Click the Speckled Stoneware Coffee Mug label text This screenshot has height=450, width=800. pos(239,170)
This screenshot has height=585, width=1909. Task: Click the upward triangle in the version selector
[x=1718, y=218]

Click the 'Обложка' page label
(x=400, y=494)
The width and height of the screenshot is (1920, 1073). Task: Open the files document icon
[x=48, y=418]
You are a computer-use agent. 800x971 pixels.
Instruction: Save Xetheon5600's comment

- - -

## ACTIVITY:
Print the records once more, exactly as written.

## EXERCISE SOLUTION:
Click the Speckled Stoneware Coffee Mug label text This screenshot has height=450, width=800. pos(239,170)
This screenshot has height=585, width=1909. Task: Click the upward triangle in the version selector
[x=1718, y=218]

Click the 'Обложка' page label
(x=400, y=494)
The width and height of the screenshot is (1920, 1073). Task: Open the files document icon
[x=48, y=418]
You are a computer-use agent. 800x971 pixels.
Instruction: Save Xetheon5600's comment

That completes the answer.